Brief |
Please start at the first line of the records beneath and quote each line exactly, ending with the line containing "Given: Select the form-data body type".

#### Provided data ####

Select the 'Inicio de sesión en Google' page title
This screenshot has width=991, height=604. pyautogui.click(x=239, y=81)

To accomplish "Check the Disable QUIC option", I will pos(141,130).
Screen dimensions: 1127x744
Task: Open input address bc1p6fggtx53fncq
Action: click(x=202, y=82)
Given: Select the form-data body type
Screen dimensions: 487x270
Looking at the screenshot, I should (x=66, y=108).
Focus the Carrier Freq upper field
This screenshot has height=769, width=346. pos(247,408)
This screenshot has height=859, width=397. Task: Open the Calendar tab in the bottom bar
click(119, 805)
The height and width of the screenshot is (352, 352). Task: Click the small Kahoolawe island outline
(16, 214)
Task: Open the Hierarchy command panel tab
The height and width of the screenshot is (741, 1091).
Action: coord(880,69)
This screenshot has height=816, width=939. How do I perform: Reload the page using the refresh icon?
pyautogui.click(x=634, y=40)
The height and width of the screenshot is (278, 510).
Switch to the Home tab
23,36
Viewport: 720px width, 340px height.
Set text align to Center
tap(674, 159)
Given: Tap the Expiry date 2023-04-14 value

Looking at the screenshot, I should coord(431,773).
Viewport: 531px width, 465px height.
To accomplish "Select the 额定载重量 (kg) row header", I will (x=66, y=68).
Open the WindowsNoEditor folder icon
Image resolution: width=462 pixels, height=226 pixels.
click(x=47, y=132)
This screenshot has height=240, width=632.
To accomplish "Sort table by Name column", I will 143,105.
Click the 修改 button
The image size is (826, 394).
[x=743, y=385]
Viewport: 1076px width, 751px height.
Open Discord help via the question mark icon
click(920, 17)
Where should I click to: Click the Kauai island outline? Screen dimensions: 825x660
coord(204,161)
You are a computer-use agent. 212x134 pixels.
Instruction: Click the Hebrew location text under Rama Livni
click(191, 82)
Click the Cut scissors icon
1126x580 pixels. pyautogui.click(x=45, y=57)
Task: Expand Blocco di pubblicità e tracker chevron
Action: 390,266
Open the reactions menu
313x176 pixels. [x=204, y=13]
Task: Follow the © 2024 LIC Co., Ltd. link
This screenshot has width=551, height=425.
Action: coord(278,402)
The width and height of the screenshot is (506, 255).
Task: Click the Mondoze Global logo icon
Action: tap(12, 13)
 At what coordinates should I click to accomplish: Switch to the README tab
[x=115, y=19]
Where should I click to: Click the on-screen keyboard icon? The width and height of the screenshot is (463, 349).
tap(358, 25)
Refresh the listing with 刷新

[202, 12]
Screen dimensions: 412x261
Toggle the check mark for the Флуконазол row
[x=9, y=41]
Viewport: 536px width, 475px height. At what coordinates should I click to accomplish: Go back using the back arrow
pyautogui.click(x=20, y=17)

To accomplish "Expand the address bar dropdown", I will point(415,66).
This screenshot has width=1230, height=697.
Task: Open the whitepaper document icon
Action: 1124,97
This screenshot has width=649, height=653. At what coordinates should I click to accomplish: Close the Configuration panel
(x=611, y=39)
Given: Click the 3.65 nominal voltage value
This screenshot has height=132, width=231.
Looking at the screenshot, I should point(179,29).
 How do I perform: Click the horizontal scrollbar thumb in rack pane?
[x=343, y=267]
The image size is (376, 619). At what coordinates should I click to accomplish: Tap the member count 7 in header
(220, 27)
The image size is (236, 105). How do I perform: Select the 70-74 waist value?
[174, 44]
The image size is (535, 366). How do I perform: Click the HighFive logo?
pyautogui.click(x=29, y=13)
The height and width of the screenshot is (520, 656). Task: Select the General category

####

Written reply |
Select the 'Inicio de sesión en Google' page title
This screenshot has width=991, height=604. pyautogui.click(x=239, y=81)

To accomplish "Check the Disable QUIC option", I will pos(141,130).
Screen dimensions: 1127x744
Task: Open input address bc1p6fggtx53fncq
Action: click(x=202, y=82)
Given: Select the form-data body type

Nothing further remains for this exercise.